Year of the Monkey goes digital

Traditional Chinese New Year products get a high-tech spin

Call it the year of the Digital Monkey. Virtual red packets, e-yusheng, LED-lit lucky plants - Chinese New Year traditions are getting a new techie spin.

Here are six new products for you to stay festive and up to date.


These glowing, LED-lit tangerine, cherry blossom, plum blossom and desert rose plants range in price from under $100 to more than $500, and can be found in at least four shops in Chinatown.

One shop, which is at 78 Pagoda Street but has no signboard, sells a 90cm-tall, 1kg shrub for $78. Its most expensive plant - a 1.8m-tall, 9kg bush - costs $538.

The shop's manager, Mr Roland Teo, 40, started importing these plants from China in 2012 to cater to families who want decorative plants, but have no time to care for them.

He says: "My plants require zero maintenance. They don't have to be watered daily. They can also be re-used every year. While they run on electricity, they are energysaving."

He sells 100 to 200 LED plants every Chinese New Year and has already sold 60 plants since Christmas.

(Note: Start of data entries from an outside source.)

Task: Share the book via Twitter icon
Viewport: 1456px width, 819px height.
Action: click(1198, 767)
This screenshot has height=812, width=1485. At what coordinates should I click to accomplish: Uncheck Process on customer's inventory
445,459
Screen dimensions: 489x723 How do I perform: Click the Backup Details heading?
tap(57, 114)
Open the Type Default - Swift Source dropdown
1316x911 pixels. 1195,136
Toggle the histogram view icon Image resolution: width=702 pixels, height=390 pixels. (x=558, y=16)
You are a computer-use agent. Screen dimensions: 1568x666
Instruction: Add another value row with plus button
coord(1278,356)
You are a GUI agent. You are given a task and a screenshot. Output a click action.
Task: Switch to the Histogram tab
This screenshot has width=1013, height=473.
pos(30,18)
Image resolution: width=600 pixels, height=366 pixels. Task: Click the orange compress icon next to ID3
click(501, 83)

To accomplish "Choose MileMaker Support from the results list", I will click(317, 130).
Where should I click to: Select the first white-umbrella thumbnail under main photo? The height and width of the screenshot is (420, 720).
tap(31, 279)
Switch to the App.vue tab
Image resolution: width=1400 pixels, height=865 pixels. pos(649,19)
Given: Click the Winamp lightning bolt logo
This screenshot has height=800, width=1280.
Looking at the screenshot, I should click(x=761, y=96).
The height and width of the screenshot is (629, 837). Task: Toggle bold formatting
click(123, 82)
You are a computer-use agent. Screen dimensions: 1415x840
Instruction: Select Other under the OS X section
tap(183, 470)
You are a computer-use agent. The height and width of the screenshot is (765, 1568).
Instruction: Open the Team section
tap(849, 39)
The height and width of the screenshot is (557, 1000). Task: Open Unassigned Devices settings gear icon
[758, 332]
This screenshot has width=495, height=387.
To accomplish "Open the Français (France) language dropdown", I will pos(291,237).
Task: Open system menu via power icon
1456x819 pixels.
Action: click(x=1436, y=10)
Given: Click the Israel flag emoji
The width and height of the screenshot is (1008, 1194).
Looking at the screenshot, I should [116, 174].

Housewife Doris Yeo, 59, who is thinking of decorating her home with them, says: "They are definitely eye-catching and have an interesting concept. I like that they can be used year after year. But the drawback is that they consume electricity and add to the bills."

As to whether LED-lit plants are as good as the real thing, she says: "Many people decorate their homes with artificial flowers. It's perfectly fine."

LED-lit plants, which are sold in Chinatown, require zero maintenance and can be re-used. ST PHOTO: BENSON ANG


They are fast, quiet and can arrange mahjong tiles into stacks neater than players ever can.

These automated tables, which run on electricity, reportedly hit the local market in the mid-2000s. Priced from $988, they typically come with two sets of magnetic mahjong tiles, which are shuffled and arranged underneath the table in between games. Thirty seconds to one minute is all it takes to play a new round of mahjong.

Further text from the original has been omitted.